One morning Harold gets a letter from an old coworker, Queenie, that
she is dying. It has been 20 years since he has seen her but he is moved
beyond words by the letter and writes her back and heads to mail it and
just keeps walking.
He walks for over 80 days and over 600 miles. What follows is a story
of love and loss and redemption. A beautiful story of what happens when
you set out and put one foot in front of the other, both figuratively
and in Harold’s case literally.
It is not an easy journey, and as he quickly learns, and the reader
with him, it isn’t about the destination. The story of Harold, his wife
Maureen, their son David and of course Queenie is weaved throughout the
story of the walk across England from home to the hospice where Queenie
is and the people Harold meets along the way, some helpful others not so
much.
When I first started this book I didn’t know quite what to make of
it, but it’s quiet beauty moved me.
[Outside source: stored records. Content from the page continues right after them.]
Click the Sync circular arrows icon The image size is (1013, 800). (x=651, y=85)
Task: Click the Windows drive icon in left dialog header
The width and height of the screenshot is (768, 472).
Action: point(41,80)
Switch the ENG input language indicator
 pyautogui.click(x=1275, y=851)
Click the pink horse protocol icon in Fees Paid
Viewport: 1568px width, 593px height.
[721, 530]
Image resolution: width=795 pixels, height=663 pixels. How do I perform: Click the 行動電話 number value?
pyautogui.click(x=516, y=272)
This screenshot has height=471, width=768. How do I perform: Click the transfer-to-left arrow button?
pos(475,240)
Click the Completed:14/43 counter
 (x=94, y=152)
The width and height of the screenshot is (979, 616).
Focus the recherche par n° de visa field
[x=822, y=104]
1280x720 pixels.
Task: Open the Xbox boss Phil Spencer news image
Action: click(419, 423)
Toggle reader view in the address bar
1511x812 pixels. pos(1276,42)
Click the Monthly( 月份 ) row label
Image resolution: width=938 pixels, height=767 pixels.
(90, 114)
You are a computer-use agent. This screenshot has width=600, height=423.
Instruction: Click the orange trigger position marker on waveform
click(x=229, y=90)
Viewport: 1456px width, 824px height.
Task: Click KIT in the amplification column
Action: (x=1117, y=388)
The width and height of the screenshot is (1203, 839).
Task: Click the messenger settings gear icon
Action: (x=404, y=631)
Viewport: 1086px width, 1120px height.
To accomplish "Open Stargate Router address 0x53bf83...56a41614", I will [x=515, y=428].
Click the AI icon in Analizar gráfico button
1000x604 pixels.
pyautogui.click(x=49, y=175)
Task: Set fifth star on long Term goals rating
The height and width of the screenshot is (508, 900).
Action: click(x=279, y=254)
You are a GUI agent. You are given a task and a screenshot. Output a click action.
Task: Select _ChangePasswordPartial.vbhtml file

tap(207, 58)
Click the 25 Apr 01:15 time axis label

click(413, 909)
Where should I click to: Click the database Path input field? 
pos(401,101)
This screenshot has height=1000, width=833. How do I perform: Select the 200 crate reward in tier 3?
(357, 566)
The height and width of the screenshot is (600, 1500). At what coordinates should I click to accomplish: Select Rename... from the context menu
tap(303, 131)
It was a pure pleasure to read and
now I’m sad it’s over.
“He had learned that it was the smallness of people that filled him
with wonder and tenderness, and the loneliness of that too. The world
was made up of people people putting one foot in front of the other; and
a life might appear ordinary simply because the person living it had
been doing so for a long time. Harold could no longer pass a stranger
without acknowledging the truth that everyone was the same, and also
unique; and this this was the dilemma of being human.”